HelmForge is needed because the community has a growing need for open, transparent, Kubernetes-native packaging that remains vendor-neutral and operationally useful after installation.
Org repo URL (provide if all repos under the org are in scope of the application)
https://github.com/helmforgedev
Project repo URL in scope of application
Additional repos in scope of the application
Website URL
https://helmforge.dev
Roadmap
https://helmforge.dev/roadmap
Roadmap context
HelmForge's public roadmap is organized around four workstreams:
- Foundation: completed core database charts, S3-compatible backup CronJobs, GPG provenance, Cosign-signed OCI artifacts, automated semantic versioning, release notes, and Artifact Hub integration.
- Growth: completed broad application coverage, including databases, identity, automation, networking, AI/ML, content platforms, and a website with docs, playground, and stack builder.
- Resilience and scale: planned HA and multi-region deployment patterns, deeper monitoring and alerting integrations, operator-based lifecycle management, Terraform and Pulumi modules, and policy/compliance templates for OPA and Kyverno.
- Ecosystem: planned GitOps-native install flows for Argo CD and Flux, chart dependency graph, compatibility matrix, community chart contribution pipeline, cloud marketplace listings, and interactive tutorials.
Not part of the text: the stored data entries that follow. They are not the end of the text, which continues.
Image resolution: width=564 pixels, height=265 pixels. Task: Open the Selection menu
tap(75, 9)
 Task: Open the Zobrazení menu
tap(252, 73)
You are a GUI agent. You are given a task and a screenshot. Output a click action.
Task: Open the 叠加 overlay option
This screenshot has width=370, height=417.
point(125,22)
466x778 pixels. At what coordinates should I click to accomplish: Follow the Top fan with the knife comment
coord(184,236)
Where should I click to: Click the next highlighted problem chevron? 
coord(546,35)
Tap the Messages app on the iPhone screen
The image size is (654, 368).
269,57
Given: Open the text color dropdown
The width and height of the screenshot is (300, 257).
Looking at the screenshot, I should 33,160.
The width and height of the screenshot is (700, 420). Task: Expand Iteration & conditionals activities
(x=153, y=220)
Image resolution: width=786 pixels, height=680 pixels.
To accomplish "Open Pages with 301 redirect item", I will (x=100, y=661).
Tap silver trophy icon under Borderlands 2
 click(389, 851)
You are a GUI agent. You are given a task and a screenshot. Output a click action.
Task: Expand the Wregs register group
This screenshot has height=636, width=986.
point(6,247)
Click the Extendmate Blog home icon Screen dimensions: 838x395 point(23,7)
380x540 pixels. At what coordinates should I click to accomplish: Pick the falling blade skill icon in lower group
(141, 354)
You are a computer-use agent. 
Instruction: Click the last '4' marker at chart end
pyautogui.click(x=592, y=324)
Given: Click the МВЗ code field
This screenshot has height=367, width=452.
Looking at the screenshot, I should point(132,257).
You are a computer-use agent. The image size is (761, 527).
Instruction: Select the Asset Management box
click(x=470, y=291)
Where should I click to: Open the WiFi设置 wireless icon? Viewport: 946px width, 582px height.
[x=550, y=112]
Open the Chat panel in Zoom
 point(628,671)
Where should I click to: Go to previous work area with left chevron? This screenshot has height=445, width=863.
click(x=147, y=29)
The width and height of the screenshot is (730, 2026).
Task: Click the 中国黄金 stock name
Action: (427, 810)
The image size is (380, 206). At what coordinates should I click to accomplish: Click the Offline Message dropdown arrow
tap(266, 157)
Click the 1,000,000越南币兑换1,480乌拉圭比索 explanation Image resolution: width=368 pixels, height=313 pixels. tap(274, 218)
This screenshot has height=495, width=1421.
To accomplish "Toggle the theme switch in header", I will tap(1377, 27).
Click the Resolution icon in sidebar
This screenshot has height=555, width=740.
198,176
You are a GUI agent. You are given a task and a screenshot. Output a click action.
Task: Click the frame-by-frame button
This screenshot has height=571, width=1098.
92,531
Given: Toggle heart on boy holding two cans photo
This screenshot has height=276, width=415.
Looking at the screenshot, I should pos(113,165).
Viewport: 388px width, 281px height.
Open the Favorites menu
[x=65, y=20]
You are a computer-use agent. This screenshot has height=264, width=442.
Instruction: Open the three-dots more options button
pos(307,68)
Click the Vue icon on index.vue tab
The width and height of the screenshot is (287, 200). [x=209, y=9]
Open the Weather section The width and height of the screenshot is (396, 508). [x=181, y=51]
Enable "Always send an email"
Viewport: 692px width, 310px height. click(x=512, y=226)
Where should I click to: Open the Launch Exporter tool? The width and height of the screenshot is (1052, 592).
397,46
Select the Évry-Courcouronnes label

The roadmap direction is to evolve HelmForge from a chart repository into a neutral cloud-native packaging and operations layer for teams that want standard Helm, standard Kubernetes APIs, official images, reproducible releases, and documented operational tradeoffs.
Contributing guide
https://github.com/helmforgedev/charts/blob/main/CONTRIBUTING.md
Code of Conduct (CoC)
https://github.com/helmforgedev/.github/blob/main/CODE_OF_CONDUCT.md
Adopters
https://github.com/helmforgedev/charts/blob/main/ADOPTERS.md
Maintainers file
https://github.com/helmforgedev/charts/blob/main/MAINTAINERS.md
Security policy file
https://github.com/helmforgedev/.github/blob/main/SECURITY.md
Standard or specification?
N/A.
HelmForge does not define a new standard or specification. It packages cloud-native workloads using existing standards and APIs: Helm chart API v2, Kubernetes stable APIs, OCI registries, Sigstore Cosign, GPG provenance, JSON Schema for values validation, Prometheus Operator CRDs where optional metrics integration is enabled, and standard S3-compatible object storage APIs for backup targets.
Business product or service to project separation
This project is unrelated to any commercial product or paid service. HelmForge is developed as an open-source project under the helmforgedev GitHub organization and is distributed under the Apache License 2.0.
The project does not currently have an open-core edition, hosted commercial control plane, proprietary chart tier, or enterprise-only feature set. All charts, documentation, CI workflows, tests, examples, release automation, and repository metadata are public. The project publishes standard Helm packages through an HTTPS chart repository and OCI artifacts through GHCR, allowing users to deploy without dependency on a commercial service.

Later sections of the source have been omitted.